Dans ce document, l’A.Ch dit suivre avec « inquiétude » l’initiative du chef de l’État et estime que le dialogue envisagé doit être celui de l’ensemble de la Nation et non celui d’un camp politique.
Le parti de Jean-Marc Kabund considère que les consultations populaires annoncées risquent de ne pas répondre aux véritables attentes des Congolais et pourraient accentuer les divergences déjà perceptibles sur la scène politique.
Selon l’Alliance pour le Changement, la crise politique actuelle ne peut être résolue que par un dialogue véritablement inclusif réunissant toutes les forces vives de la Nation, notamment les acteurs politiques, sociaux et de la société civile. Le parti accuse par ailleurs le pouvoir en place de chercher à prolonger une situation de crise qui, à ses yeux, pourrait servir de prétexte à un éventuel report des élections générales prévues en 2028.
Tout en rejetant les consultations populaires proposées par le président Tshisekedi, l’A.Ch réaffirme son attachement à la Constitution et aux principes démocratiques.

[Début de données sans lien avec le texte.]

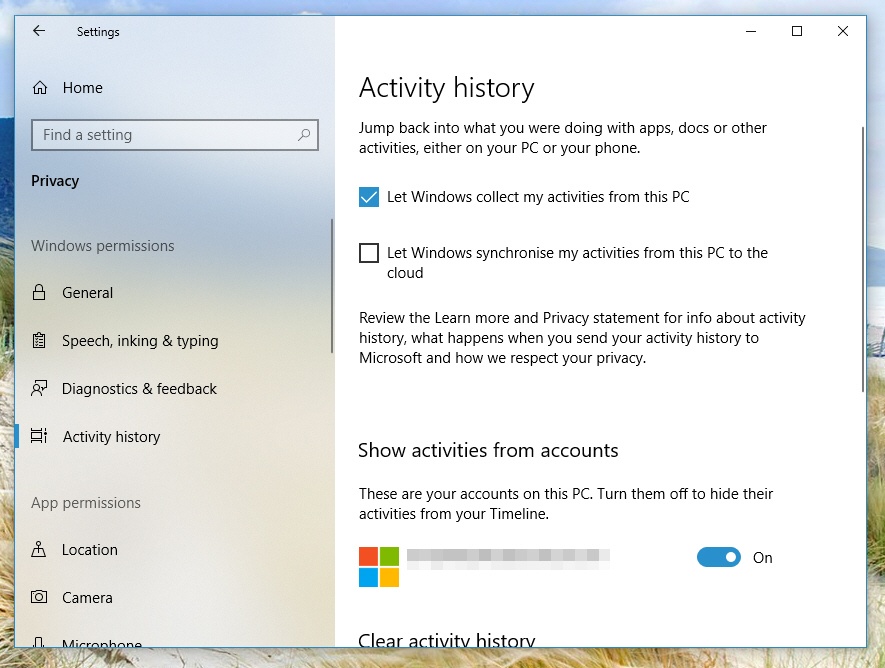
Task: Click the Location icon in sidebar
Action: (40, 550)
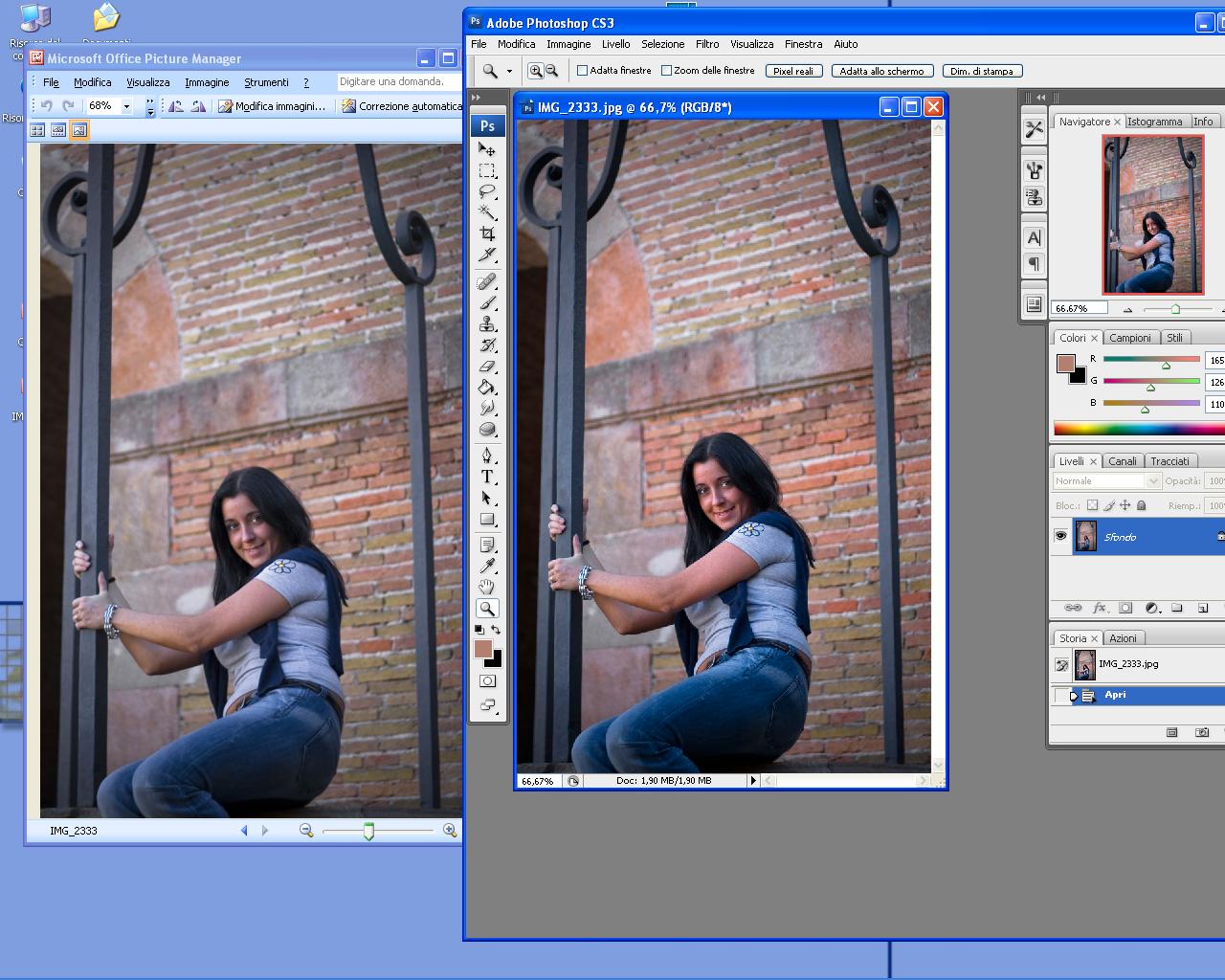Select the Crop tool in Photoshop toolbox
The height and width of the screenshot is (980, 1225).
coord(487,234)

Le parti appelle à la mise en place d’un cadre de concertation consensuel susceptible de favoriser la cohésion nationale et de répondre aux défis politiques, sécuritaires et institutionnels auxquels fait face la République démocratique du Congo.

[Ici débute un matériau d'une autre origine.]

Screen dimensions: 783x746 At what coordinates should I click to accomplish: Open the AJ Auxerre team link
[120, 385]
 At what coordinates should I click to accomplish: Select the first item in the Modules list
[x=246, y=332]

Cette déclaration intervient au lendemain de l’annonce par le chef de l’État d’un dialogue national destiné à apaiser les tensions politiques croissantes dans le pays.
Présentée par la présidence comme une démarche de recherche de solutions aux préoccupations nationales, l’initiative suscite déjà des réactions contrastées au sein de la classe politique congolaise, entre soutien de certains acteurs de la majorité et réserves exprimées par plusieurs figures de l’opposition.
Le débat autour de la forme, des objectifs et des modalités de ce dialogue national devrait ainsi continuer à alimenter les discussions politiques dans les prochains jours, alors que le pays se prépare à d’importantes échéances institutionnelles et électorales.